The exhibition is filled with arresting images like gun policy advocate and activist Lucia McBath crying at her son’s graveside. McBath left her job as a flight attendant to fight for gun control after her son was murdered in Florida in 2012. And there’s James, an electrician and body piercing artist who is photographed shirtless and displaying the tattoos that run from his waist to the top of his shaved head. The exhibition offers portraits of gig economy workers and a police officer, a social worker in New Orleans and the mayor of Albuquerque, New Mexico.

They’re captured in vivid colors, simply doing their jobs — be it on the street, in an office or classroom, under a bridge or in a gym.

On the sides of the large-format photos, the subject’s name, occupation, age and hometown are listed.
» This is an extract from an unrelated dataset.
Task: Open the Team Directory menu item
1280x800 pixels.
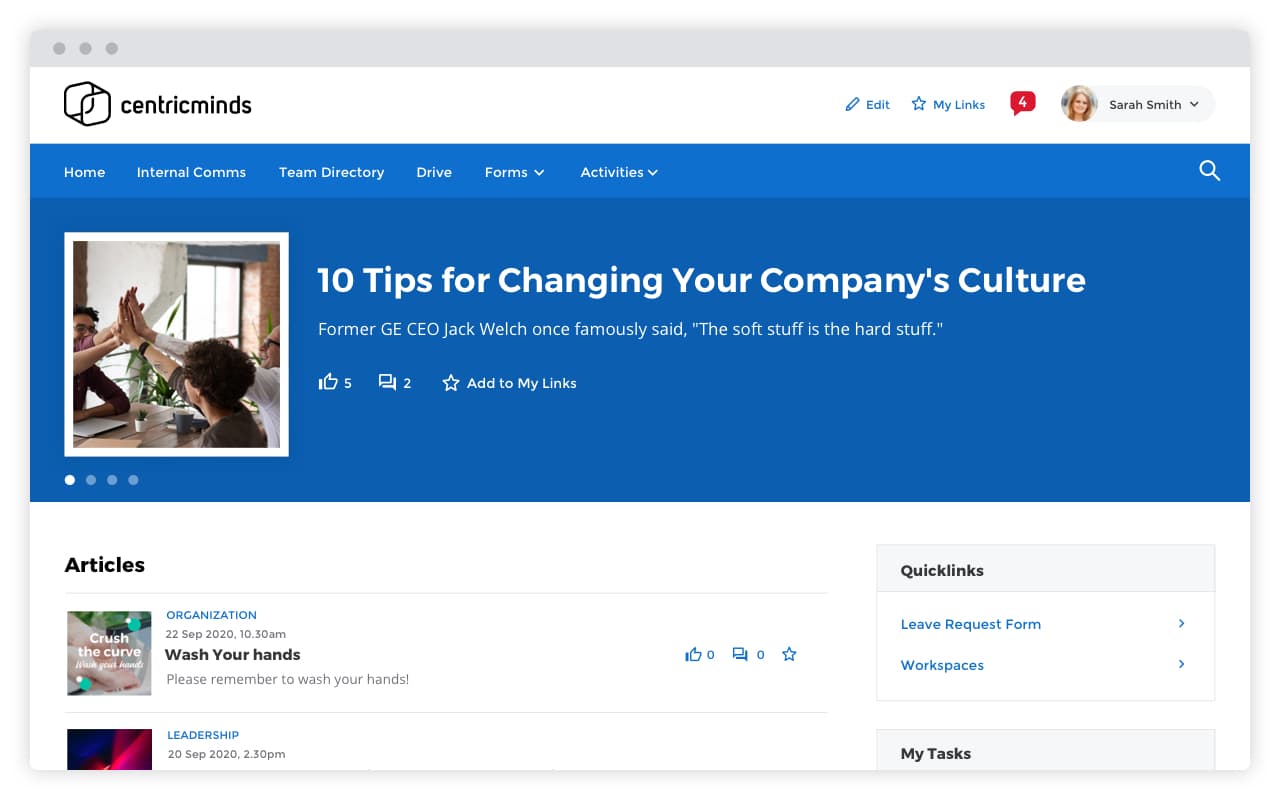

By not giving more information than that, Saks wanted to play with viewers’ implicit biases — to make people think about what they assumed about these people just from their appearances.
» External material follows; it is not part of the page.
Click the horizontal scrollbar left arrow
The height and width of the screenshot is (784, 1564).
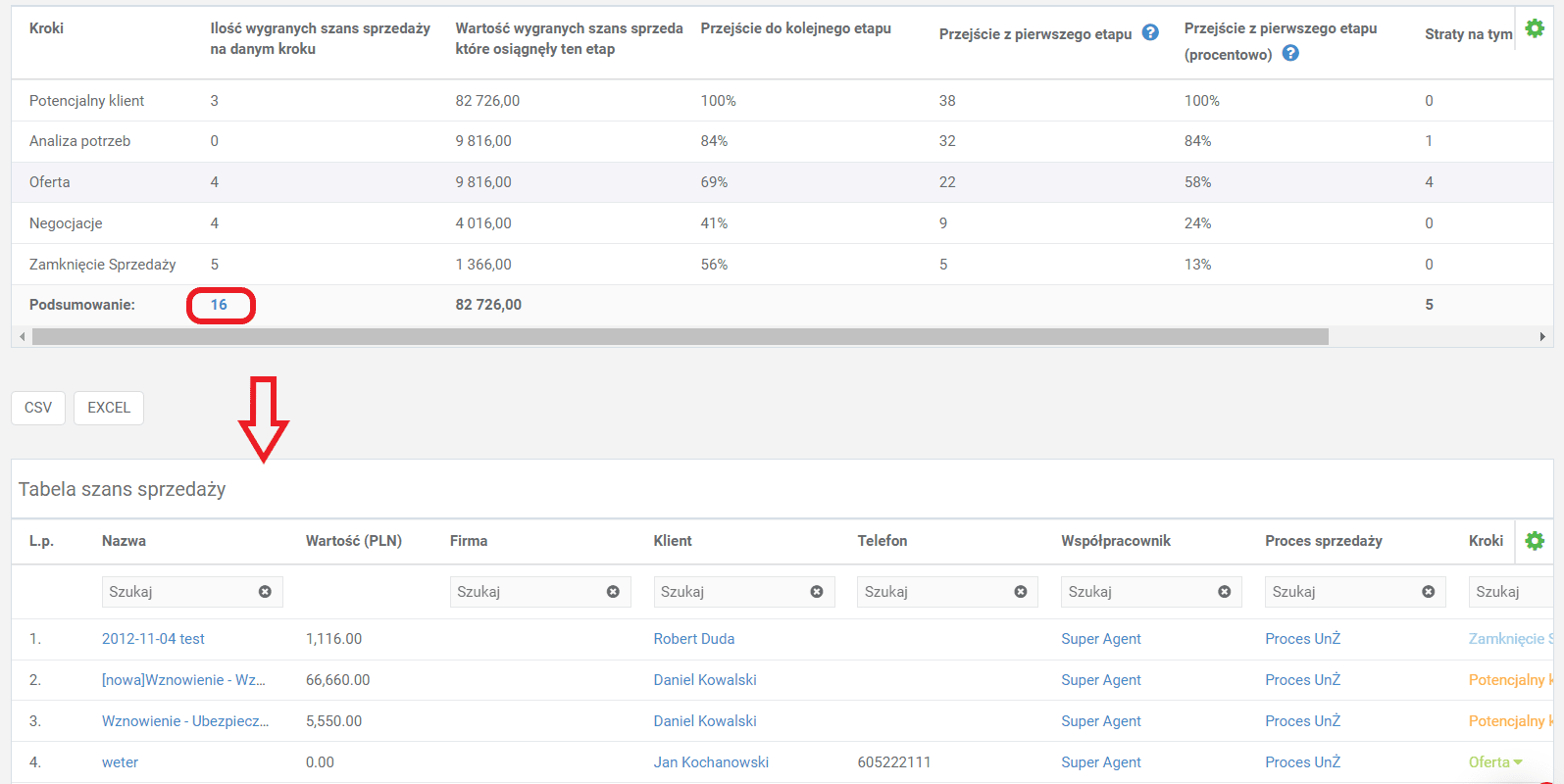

“You come up with a story about people,” Saks said in a recent phone interview. “Sometimes you have an affinity for them, sometimes it’s racial profiling. We judge them in certain ways. I wanted to say, ‘Let this person tell the story for themselves.’”

After seeing the photos, viewers can pick up a 40-page catalog that goes along with the exhibition. There, you can read more about each of the subjects. And online, you can listen to them tell their stories (from Saks’ radio series “Working: Then and Now,” a collaboration with NPR’s “All Things Considered” and “Morning Edition”). Through the online portal, you can also find more stories from this ongoing project.

Aspenites and visitors also are encouraged to share their own stories of “Working in America.” With Project&, Saks is in search of new participatory models of culture and looking for ways to use art to bridge the widening economic inequality gap in the U.S. The library exhibition includes several kiosks, in which anyone can tell their “working story” and become a part of the nationwide project.

“I was thinking I wanted to do something about economic inequality and where did the dignity in work go?” Saks explained. “‘Working in America’ is the story of all of us. We always talk about ‘the workforce,’ but we don’t talk about the workers. The workers are all of us.”

The idea was inspired, in part, by Studs Terkel’s iconic 1974 oral history “Working,” in which he defined work as a search “for daily meaning and daily bread.” With work in the midst of a radical transformation, from the advent of the gig economy and the eradication on traditional jobs due to automation, Saks wanted to update Terkel’s portrait of American work and its meaning. Saks’ parents were friends with Terkel in Chicago when she was a child. As a kid, she got to witness Terkel himelf at work.

“I spent my childhood driving around the city with him and my father,” she recalled.

The Pitkin County Library might seem an unlikely choice of venue for this high-profile show in a town glutted with art galleries. It was vital to Saks to show “Working” only in free public spaces like the Aspen library. There, she explained, people from all walks of life are most likely to interact with it.

In a socially stratified community like Aspen, the library is indeed among the few spaces shared equally between everyone from the ski bum to the billionaire, where toddlers come for storytime and the homeless come for shelter and all are welcome.

“Instead of a self-conscious way of bringing people together, I wanted to go to a place that naturally brought people together,” she said. “We have differences. We are not all the same. But the library is one of those natural places where we find ourselves together.”

Saks is hoping to bring “Working in America” to towns and cities across the U.S. after Aspen. She’s currently raising funds to keep it on the road.

The library is planning a community read of Terkel’s “Working” in August, with discounted copies available for purchase and community book discussions. Before it closes on Sept. 30, it hopes to work the show into Aspen School District curricula.